BACKGROUND TECHNOLOGY
In a thermocouple, a voltage is developed when different temperatures are applied to the opposite ends thereof. Thermoelectric power generation makes use of the voltage as electric energy.
Thermal power generation has attracted much attention lately as an effective means of converting thermal energy directly into electric energy including the utilization of waste heat.
In particular, a thermoelectric power generation unit used for generation of thermoelectric power has attracted much attention because of its potential for application to micro-sized portable electronic equipment, for example, a wrist watch, since it has advantages over other types of power generators in that it is more adaptable to miniaturization owing to its simple structure composed of a plurality of thermoelectric power generation elements, namely, thermocouples, connected together in series, and further it will pose no problem of battery depletion or leakage of the electrolyte in a battery unlike the case of a redox battery.

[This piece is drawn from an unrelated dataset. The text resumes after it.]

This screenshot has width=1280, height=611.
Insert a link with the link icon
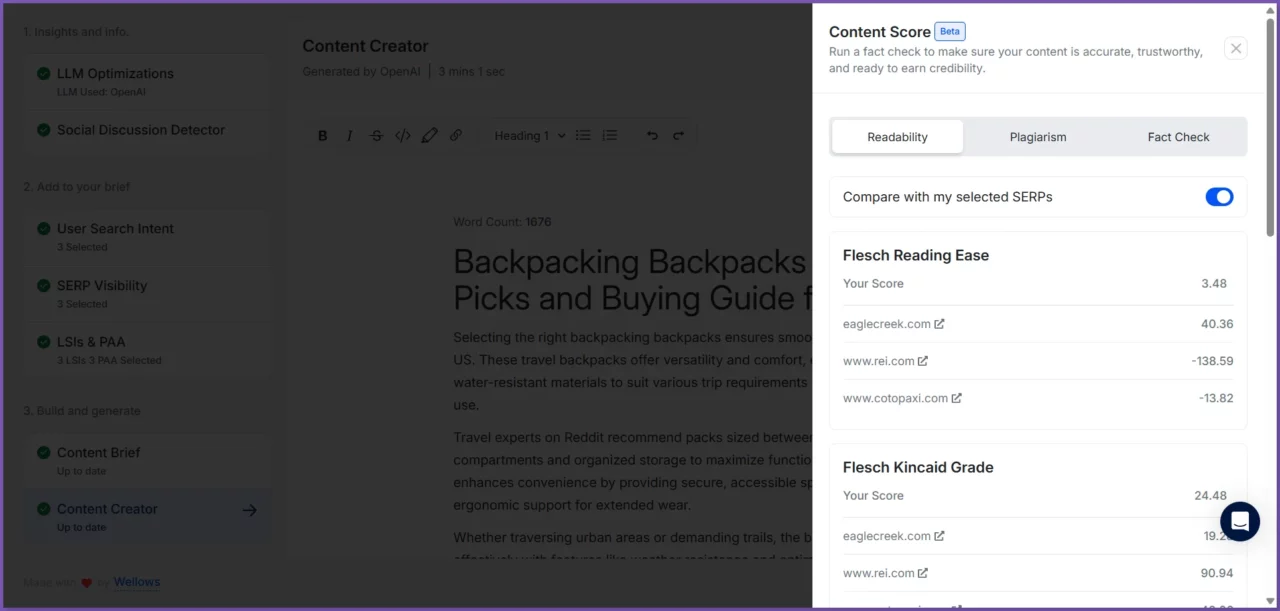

FIG. 46 is a perspective view showing an example of a structure of a conventional thermoelectric power generation unit. This thermoelectric power generation unit has a laminated structure as a whole, and comprises a plurality of thermocouples 100 consisting of P type thermoelectric material 101 and N type thermoelectric material 102; a large number of the thermocouples serving as thermoelectric power generation elements are disposed in a predetermined manner and electrically connected in series.
A hot junction 104 and a cold junction 105 of respective thermocouples 100 are disposed on the upper surface and the underside surface, respectively, of the thermoelectric power generation unit with the laminated structure so that power is generated by a difference in temperature between both surfaces.
Thermoelectric power is generated by utilizing the so called "Seebeck Effect" wherein if two dissimilar metals are connected together at opposite ends, and a difference in temperature is maintained between two junctions, a thermoelectric e. m. f. is generated between the two junctions.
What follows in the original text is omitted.